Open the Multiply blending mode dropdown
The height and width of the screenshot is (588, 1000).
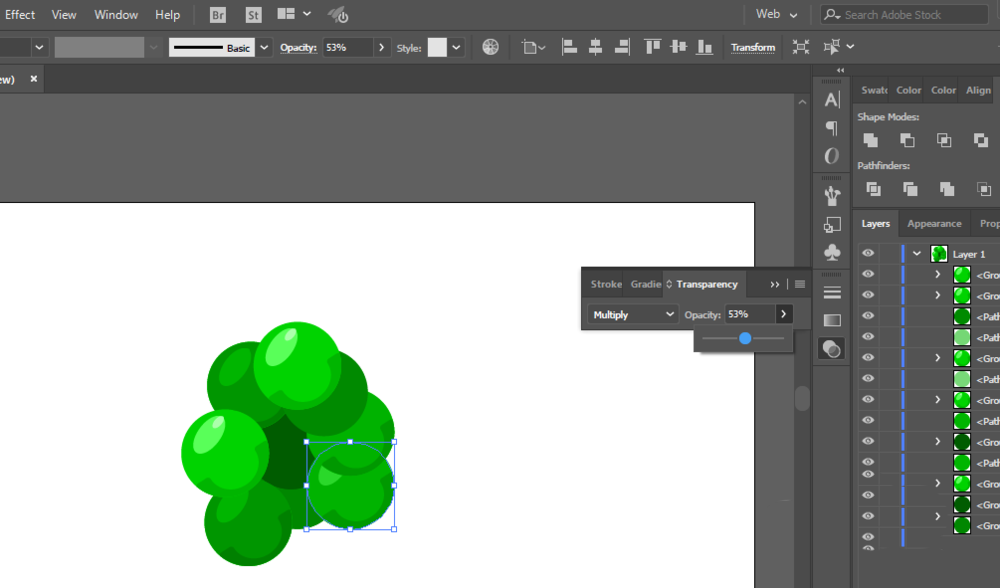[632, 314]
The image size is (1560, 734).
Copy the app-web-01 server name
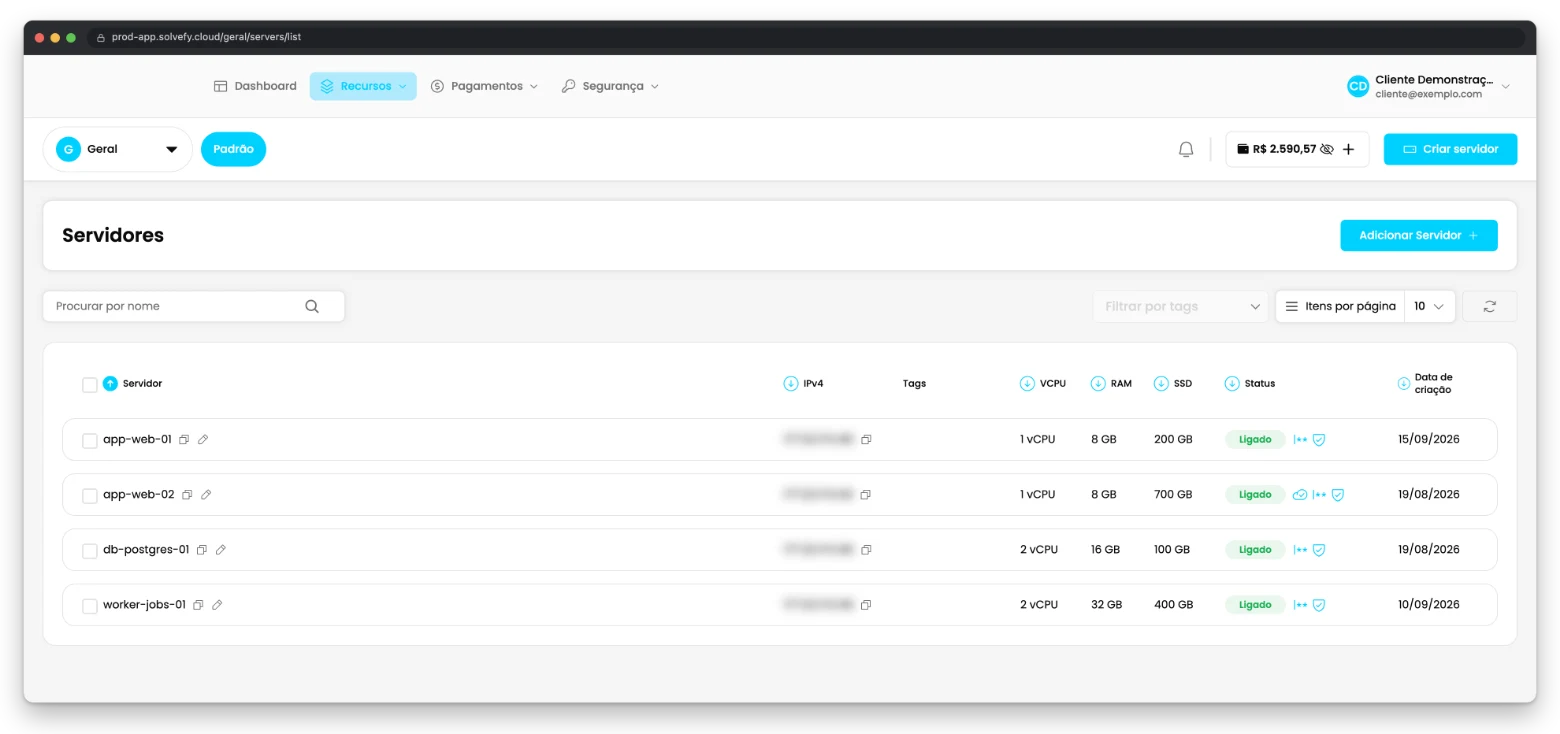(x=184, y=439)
---
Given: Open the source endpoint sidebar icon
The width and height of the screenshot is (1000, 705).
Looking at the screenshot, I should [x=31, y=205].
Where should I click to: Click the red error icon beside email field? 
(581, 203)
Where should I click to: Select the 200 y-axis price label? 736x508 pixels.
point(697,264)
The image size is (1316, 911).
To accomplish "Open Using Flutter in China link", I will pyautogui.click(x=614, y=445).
* * *
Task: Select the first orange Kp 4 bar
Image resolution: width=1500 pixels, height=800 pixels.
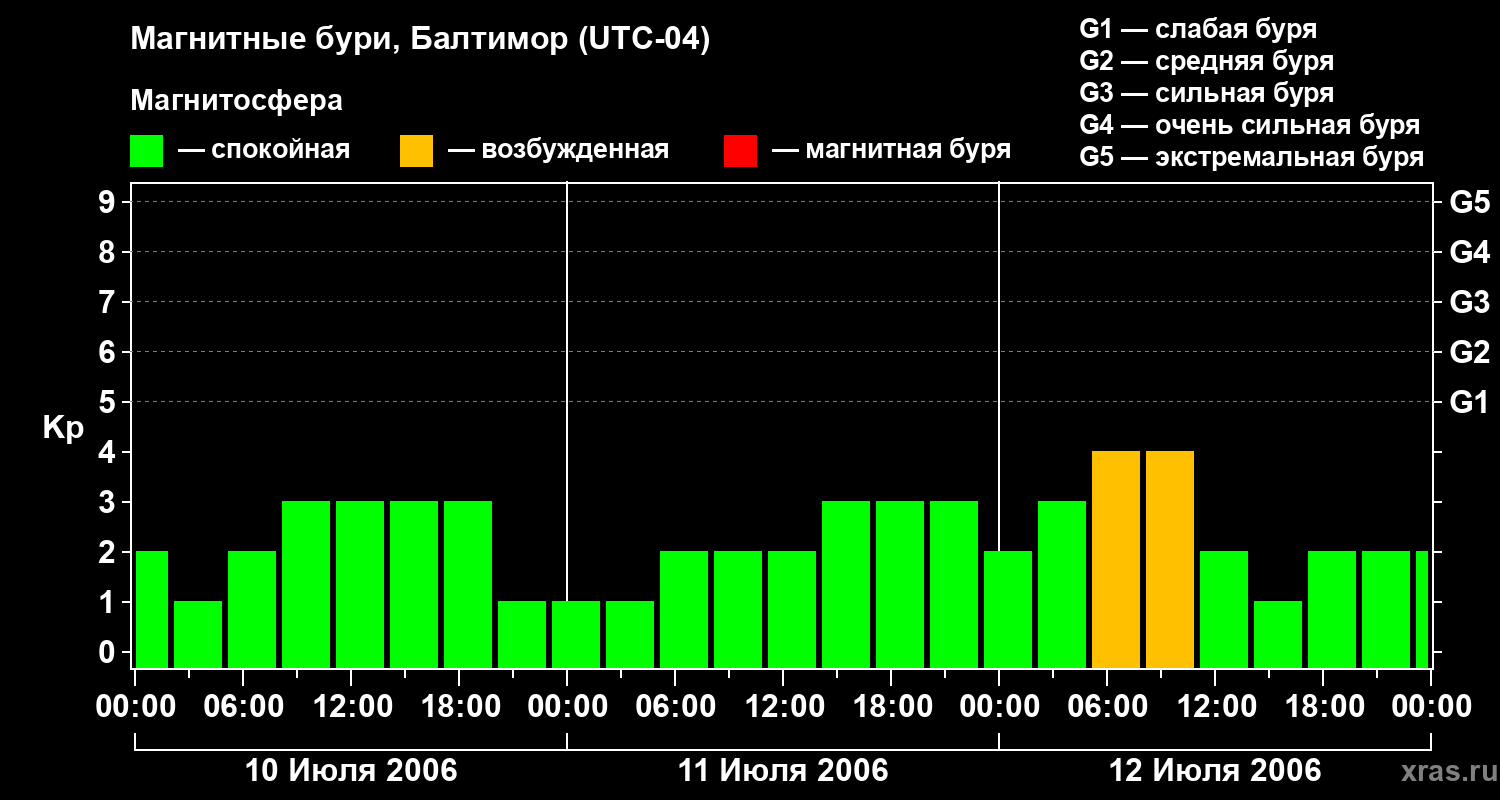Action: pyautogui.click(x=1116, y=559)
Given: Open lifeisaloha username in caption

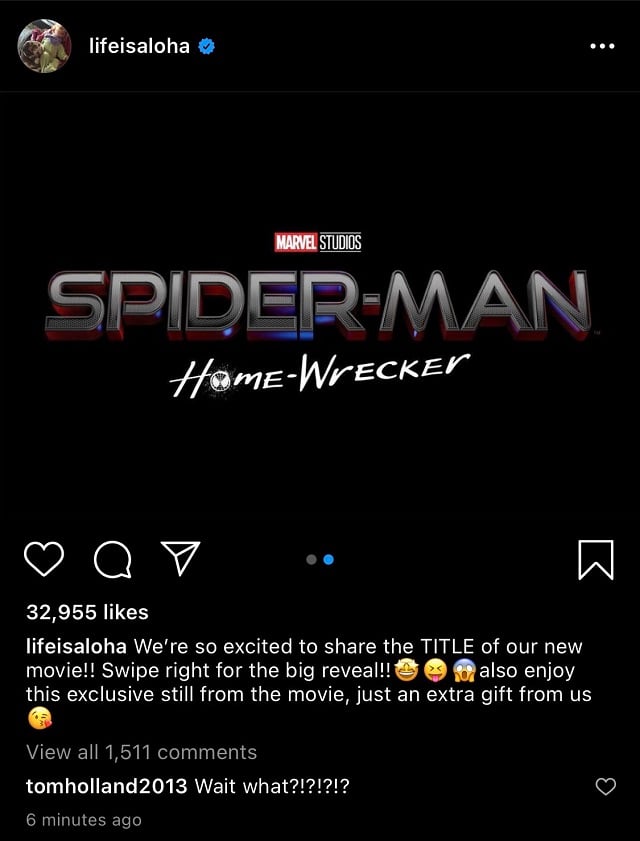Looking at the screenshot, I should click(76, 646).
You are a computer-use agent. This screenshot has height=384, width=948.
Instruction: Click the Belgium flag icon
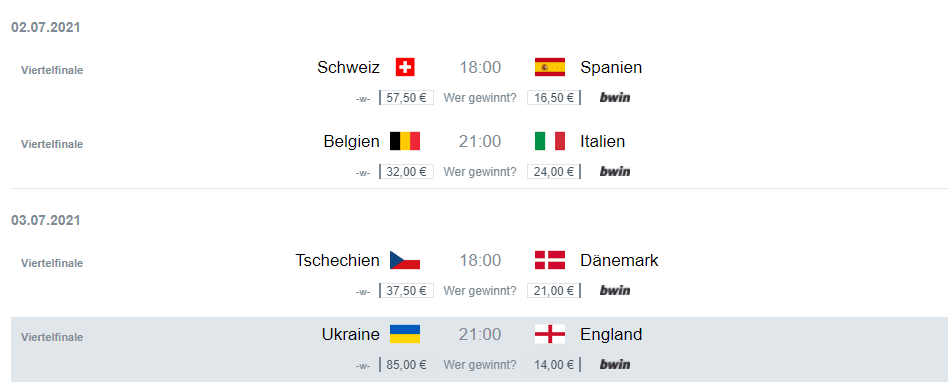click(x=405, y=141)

**THE TASK**
Only the lines that contain the string "size" are to be copied from the records.

**OUTPUT OF THE EXERCISE**
The image size is (1560, 734).
The image size is (1316, 911).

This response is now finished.